Find My Horses Presents: Horse Tests Positive in Colorado
This is an exact copy of the actual news article. If you click on the link be warned the site is VERY Slow to load. There is a video on the site but after 15 mins of trying to get the page to load I could never get the video to load.
AURORA, Colo. -- A horse race track was under quarantine Friday after a nonrace horse tested positive for equine infectious anemia.
While it's not harmful to humans, about 900 horses are stabled at Arapahoe Park in Aurora. Those horses are not allowed to leave the facility, and new horses are not allowed in.
The facility has been proactive in handling the situation.
"It's 'where horses come first,'" announcer Jonathan Horowitz said. "And so the most important thing is to make sure the animals are taken care of."
That's why it's so tough for one owner, who was left with a difficult decision.
"For the young lady that owns the horse, she's heartbroken because there is no cure for this disease," said Shannon Rushton, the executive director for the Colorado Horse Racing Association.
The horse must be euthanized or kept in isolation from other horses for the rest of its life. That's after testing positive for EIA, also known as "swamp fever."
It's a viral disease impacting horses, mules and donkeys. It's spread by biting flies. Symptoms include high fever, weakness and even death. But some infected horses show no symptoms, including the horse that tested positive at Arapahoe Park.

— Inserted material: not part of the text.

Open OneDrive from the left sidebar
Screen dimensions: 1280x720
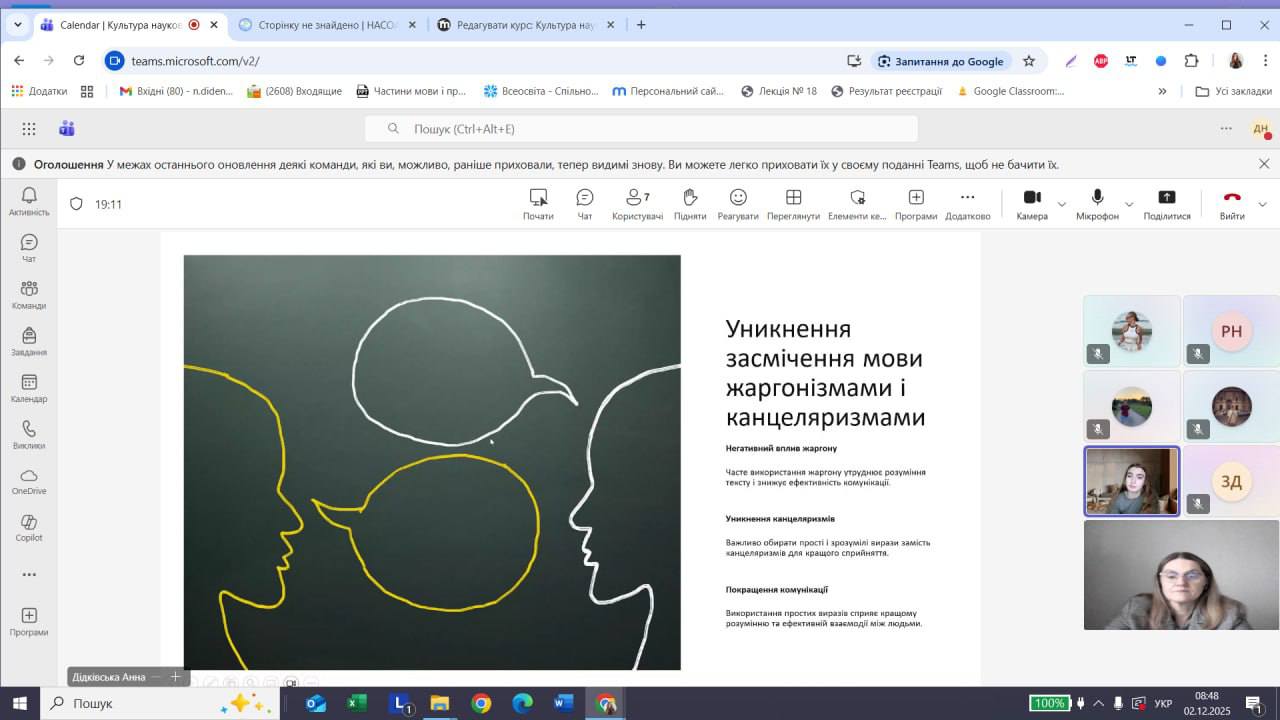click(x=29, y=481)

"If you look at the horse, you would never even think anything is even wrong," Rushton said. "This horse looks as healthy as any horse I've ever seen."
It's a rare disease, especially in Colorado. The state reported zero cases in 2015. The most cases reported in the state in the past several years was 14 in 2004. Officials said the risk to the 900 other horses at the facility was low, as it's early in fly season.
"The track is taking the appropriate measures to spray for flies," Rushton said.
As such, the races will go on. Arapahoe Park will be open for spectators this weekend.
"The horses that are here will be part of the races," Horowitz said. "There will be no new horses coming in."
The horse that tested positive is isolated from the other horses. A secondary confirmation test was taken Friday with results expected next week. The Department of Agriculture believes the horse contracted the disease out of state. It has only been in Colorado for 60 days.
"It was caught relatively quickly," Horowitz said.